BEGIN

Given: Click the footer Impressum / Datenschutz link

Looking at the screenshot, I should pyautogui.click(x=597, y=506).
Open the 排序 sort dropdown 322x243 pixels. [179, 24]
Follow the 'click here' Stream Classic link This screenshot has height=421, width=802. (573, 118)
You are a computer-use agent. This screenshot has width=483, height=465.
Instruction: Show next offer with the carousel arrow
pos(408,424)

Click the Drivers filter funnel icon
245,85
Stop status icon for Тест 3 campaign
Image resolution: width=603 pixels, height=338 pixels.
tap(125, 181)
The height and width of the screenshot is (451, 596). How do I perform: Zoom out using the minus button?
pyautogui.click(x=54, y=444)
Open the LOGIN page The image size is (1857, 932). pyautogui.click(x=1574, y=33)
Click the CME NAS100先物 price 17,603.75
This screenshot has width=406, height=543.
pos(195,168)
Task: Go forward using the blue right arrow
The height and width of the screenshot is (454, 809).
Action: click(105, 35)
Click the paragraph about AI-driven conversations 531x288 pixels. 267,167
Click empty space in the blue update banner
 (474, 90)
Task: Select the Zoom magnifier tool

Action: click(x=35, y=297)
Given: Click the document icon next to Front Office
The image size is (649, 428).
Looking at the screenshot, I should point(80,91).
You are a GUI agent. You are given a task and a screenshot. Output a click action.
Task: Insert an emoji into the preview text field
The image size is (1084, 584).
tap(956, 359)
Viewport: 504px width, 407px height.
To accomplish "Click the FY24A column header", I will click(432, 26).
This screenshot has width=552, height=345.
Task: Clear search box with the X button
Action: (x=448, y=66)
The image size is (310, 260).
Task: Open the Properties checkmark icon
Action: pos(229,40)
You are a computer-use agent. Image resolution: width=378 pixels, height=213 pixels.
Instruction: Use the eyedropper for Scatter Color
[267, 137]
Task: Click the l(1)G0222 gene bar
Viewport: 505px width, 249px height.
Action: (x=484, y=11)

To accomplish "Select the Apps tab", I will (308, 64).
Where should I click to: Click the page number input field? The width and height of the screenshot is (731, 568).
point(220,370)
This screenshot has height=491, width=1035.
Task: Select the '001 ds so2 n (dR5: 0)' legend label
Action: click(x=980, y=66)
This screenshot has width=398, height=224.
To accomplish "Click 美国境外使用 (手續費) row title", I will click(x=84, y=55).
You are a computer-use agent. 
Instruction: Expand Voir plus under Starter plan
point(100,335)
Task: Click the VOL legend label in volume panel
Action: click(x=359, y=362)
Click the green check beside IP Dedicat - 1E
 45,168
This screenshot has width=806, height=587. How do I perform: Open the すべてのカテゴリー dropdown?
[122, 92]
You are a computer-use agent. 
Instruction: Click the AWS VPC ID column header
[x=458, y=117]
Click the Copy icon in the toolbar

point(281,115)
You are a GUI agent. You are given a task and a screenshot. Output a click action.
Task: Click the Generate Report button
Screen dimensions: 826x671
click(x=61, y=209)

END

Task to carry out
For every entry above, give it back exactly as written.

Solution
Given: Click the footer Impressum / Datenschutz link

Looking at the screenshot, I should pyautogui.click(x=597, y=506).
Open the 排序 sort dropdown 322x243 pixels. [179, 24]
Follow the 'click here' Stream Classic link This screenshot has height=421, width=802. (573, 118)
You are a computer-use agent. This screenshot has width=483, height=465.
Instruction: Show next offer with the carousel arrow
pos(408,424)

Click the Drivers filter funnel icon
245,85
Stop status icon for Тест 3 campaign
Image resolution: width=603 pixels, height=338 pixels.
tap(125, 181)
The height and width of the screenshot is (451, 596). How do I perform: Zoom out using the minus button?
pyautogui.click(x=54, y=444)
Open the LOGIN page The image size is (1857, 932). pyautogui.click(x=1574, y=33)
Click the CME NAS100先物 price 17,603.75
This screenshot has width=406, height=543.
pos(195,168)
Task: Go forward using the blue right arrow
The height and width of the screenshot is (454, 809).
Action: click(105, 35)
Click the paragraph about AI-driven conversations 531x288 pixels. 267,167
Click empty space in the blue update banner
 (474, 90)
Task: Select the Zoom magnifier tool

Action: click(x=35, y=297)
Given: Click the document icon next to Front Office
The image size is (649, 428).
Looking at the screenshot, I should point(80,91).
You are a GUI agent. You are given a task and a screenshot. Output a click action.
Task: Insert an emoji into the preview text field
The image size is (1084, 584).
tap(956, 359)
Viewport: 504px width, 407px height.
To accomplish "Click the FY24A column header", I will click(432, 26).
This screenshot has width=552, height=345.
Task: Clear search box with the X button
Action: (x=448, y=66)
The image size is (310, 260).
Task: Open the Properties checkmark icon
Action: pos(229,40)
You are a computer-use agent. Image resolution: width=378 pixels, height=213 pixels.
Instruction: Use the eyedropper for Scatter Color
[267, 137]
Task: Click the l(1)G0222 gene bar
Viewport: 505px width, 249px height.
Action: (x=484, y=11)

To accomplish "Select the Apps tab", I will (308, 64).
Where should I click to: Click the page number input field? The width and height of the screenshot is (731, 568).
point(220,370)
This screenshot has height=491, width=1035.
Task: Select the '001 ds so2 n (dR5: 0)' legend label
Action: click(x=980, y=66)
This screenshot has width=398, height=224.
To accomplish "Click 美国境外使用 (手續費) row title", I will click(x=84, y=55).
You are a computer-use agent. 
Instruction: Expand Voir plus under Starter plan
point(100,335)
Task: Click the VOL legend label in volume panel
Action: click(x=359, y=362)
Click the green check beside IP Dedicat - 1E
 45,168
This screenshot has width=806, height=587. How do I perform: Open the すべてのカテゴリー dropdown?
[122, 92]
You are a computer-use agent. 
Instruction: Click the AWS VPC ID column header
[x=458, y=117]
Click the Copy icon in the toolbar

point(281,115)
You are a GUI agent. You are given a task and a screenshot. Output a click action.
Task: Click the Generate Report button
Screen dimensions: 826x671
click(x=61, y=209)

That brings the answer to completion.